Starting point is 00:19:10 You just don't know how committed these people are to their view. You don't. We should also talk about some of the international reaction to Mythos because it's not just China who wants into this thing. Germany's digital affairs and cybersecurity agency are out this week with a proposal for establishing their own version of something like the U.S. Casey. They are also demanding access to state-of-the-art models like Mythos. So it just seems like this model has sort of forced,
Starting point is 00:19:39 conversations around the world about who should have access to which models when, should the public have access, should governments have access, which governments should have access. It just seems like we are kind of like in a new era of AI brinksmanship. For sure. And, you know, what I hope that we will see in the coming months is more and more cooperation. Like the whole reason that we had that series of AI action summits over the past few years was to try to get more cooperation among the Western powers with this stuff. And then last year, the U.S. sort of came in and said, that's over. The U.S. is winning the AI race. And you can like it or learn to live with it, basically. Right. And, you know, so it's no wonder to me that these other, you know, Western powers are seeking access to these models. And I think there's probably, honestly, a good case that they should get access to these models.
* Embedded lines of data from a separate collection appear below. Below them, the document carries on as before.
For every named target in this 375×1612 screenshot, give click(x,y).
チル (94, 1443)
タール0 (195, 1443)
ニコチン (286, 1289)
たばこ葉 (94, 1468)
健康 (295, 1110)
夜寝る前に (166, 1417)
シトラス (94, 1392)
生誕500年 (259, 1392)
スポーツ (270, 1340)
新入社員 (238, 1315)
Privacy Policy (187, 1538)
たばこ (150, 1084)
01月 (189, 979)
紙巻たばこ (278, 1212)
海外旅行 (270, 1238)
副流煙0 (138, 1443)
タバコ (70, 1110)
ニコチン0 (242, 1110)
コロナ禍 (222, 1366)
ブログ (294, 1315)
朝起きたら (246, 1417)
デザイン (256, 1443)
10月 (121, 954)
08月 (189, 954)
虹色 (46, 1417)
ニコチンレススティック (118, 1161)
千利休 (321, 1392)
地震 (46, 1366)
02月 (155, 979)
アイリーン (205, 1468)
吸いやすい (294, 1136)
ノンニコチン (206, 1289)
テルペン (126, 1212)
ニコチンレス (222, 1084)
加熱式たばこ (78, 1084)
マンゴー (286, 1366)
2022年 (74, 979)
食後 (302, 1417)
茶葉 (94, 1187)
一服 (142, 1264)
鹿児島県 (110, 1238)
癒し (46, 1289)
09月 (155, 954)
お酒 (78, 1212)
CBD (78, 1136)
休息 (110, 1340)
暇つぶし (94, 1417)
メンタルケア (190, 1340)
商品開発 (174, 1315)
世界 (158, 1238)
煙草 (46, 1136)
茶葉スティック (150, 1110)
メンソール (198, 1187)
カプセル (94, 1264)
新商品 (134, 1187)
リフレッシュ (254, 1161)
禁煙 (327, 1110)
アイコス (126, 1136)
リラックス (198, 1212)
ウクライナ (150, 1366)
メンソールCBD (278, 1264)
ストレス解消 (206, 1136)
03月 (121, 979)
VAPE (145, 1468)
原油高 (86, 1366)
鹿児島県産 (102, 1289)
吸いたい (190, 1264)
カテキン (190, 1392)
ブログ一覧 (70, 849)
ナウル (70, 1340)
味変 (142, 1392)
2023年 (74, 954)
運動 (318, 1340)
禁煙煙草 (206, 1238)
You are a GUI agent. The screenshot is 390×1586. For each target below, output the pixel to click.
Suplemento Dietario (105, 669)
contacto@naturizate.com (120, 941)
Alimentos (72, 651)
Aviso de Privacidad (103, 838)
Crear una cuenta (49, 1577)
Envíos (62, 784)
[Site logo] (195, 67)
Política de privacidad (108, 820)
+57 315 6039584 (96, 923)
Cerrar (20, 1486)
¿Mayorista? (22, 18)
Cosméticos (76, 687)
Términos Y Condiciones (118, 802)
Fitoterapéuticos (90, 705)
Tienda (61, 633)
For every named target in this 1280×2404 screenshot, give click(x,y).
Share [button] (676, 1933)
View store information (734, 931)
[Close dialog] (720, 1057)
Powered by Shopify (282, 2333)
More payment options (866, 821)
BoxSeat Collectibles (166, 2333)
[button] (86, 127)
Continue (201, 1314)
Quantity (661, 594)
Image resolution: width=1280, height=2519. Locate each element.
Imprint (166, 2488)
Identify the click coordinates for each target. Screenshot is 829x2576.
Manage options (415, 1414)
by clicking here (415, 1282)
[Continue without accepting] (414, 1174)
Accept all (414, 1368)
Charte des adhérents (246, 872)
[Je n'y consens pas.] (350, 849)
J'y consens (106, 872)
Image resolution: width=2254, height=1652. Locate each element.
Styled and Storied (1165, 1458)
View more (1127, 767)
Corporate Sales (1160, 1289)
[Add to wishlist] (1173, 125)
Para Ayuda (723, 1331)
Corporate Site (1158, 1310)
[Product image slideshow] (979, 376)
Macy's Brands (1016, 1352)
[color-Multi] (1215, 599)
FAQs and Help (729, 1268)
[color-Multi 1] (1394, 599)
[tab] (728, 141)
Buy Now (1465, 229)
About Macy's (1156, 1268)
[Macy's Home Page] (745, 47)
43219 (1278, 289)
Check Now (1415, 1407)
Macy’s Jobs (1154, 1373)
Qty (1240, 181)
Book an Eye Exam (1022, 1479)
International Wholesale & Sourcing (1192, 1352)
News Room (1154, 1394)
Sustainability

Because when it comes to, you know, fixing every vulnerability on the Internet, I think we could probably use all the help we can get.
Starting point is 00:20:32 Yeah, and I remember that AI Action Summit. I didn't go to the most recent one in India, but the one in Paris before that, I remember it was just like, oh, we're just not going to talk about any of this. Like, we're just not going to talk about the dangers that this technology might create because we're so invested in this sort of accelerationist posture. So how far we've come, and yet we are still in the very early endings of this. Does it make you wonder what would have happened if the Trump administration had just been listening to Hartforke a year ago?
Starting point is 00:21:00 Could they have saved themselves some trouble here? It's possible. So, Casey, the politics of AI and AI regulation are obviously shifting very quickly. We may learn more this week after these meetings in China. But, like, what is your take on what this latest burst of news signals about AI or AI regulations? My take is this is a rare bit of good news when it comes to AI regulation, right? Like, I am somebody who's been worried about AI safety for a long time. And one of the main reasons I've been worried about it is that our government,
Starting point is 00:21:32 has seemed to have this feeling of like, let's just see what happens. Whereas to me, it seemed pretty obvious what was going to happen. Now we have arrived at that point. We have a super powerful model. And to their credit, the Trump administration is saying, okay, it seems like we were wrong
Starting point is 00:21:47 about how capable these models were going to be. Let's make some changes. And do you think there's any way that this turns out to backfire? I mean, I'm just remembering, like, people wanting social media to be regulated. And then when the Trump administration started doing things, in the realm of social media, it amounted to what you and I would consider
Starting point is 00:22:06 sort of censorship or at least wanting to strong arm the social media companies into doing their bidding. So do you think there's, it's possible that something similar happens with AI where it's like we get the regulation, but it's just the wrong kind or this pre-release testing
Starting point is 00:22:20 is testing for the wrong kind of thing? Yes, I am very sympathetic to those who believe that this could amount to a kind of prior restraint on free speech and that there is the risk that there are, you know, members of the Trump administration will effectively say, you can't release that model not because it's actually dangerous, but just because it seems woke and gay. And I think that we need to keep an eye out for that. And, you know,
Starting point is 00:22:43 potentially someone is going to need to sue over it. But when I look at how I want to balance those things, for the moment, I would rather have an administration saying, uh, the crazy cyber model, don't give that to everyone. Yeah. I think I'm landing at a pretty similar place where I'm like, I'm a little worried that this regulatory push from the right is going to be confused and maybe too sudden, and there's going to be some sort of overreaction that ends up with something more like the sort of censorship that you mentioned. But I am glad that after many years of denying that this technology was important, that it would become as good as the people at the lab said, that our government at least appears open to the idea that maybe they need to step in and do something here. I'll take the little wins where I can get them.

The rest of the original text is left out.